◆ GIVEN RECORDS:
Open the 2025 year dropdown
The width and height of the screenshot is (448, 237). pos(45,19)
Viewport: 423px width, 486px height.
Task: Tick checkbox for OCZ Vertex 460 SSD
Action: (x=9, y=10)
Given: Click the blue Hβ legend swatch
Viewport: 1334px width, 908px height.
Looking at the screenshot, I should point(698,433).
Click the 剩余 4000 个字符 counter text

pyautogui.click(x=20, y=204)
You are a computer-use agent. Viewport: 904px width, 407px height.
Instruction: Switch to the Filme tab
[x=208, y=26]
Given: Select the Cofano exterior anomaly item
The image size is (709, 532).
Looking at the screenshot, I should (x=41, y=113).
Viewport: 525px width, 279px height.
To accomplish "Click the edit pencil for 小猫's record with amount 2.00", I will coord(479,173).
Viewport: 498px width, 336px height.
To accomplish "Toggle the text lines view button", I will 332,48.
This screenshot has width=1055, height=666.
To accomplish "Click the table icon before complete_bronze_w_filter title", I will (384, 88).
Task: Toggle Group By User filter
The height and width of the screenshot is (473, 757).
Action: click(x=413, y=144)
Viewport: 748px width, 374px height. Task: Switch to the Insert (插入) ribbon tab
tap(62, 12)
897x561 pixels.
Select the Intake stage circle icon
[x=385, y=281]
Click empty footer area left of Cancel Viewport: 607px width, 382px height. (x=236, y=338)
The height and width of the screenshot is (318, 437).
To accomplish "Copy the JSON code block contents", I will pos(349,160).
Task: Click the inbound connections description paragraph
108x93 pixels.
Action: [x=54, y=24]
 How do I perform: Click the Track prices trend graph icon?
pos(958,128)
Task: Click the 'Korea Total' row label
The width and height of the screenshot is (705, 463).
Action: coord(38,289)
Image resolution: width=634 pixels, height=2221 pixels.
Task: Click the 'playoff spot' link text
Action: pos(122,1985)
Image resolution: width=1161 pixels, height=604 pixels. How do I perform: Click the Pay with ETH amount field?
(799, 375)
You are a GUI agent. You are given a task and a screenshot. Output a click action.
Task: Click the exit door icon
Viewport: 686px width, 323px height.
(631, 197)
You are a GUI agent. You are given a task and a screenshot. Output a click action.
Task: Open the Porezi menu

◆ WORK INSTRUCTION:
Find the word "Toggle" in the records, and report each line that has it.

◆ ANSWER FOR THE TASK:
To accomplish "Toggle the text lines view button", I will 332,48.
Task: Toggle Group By User filter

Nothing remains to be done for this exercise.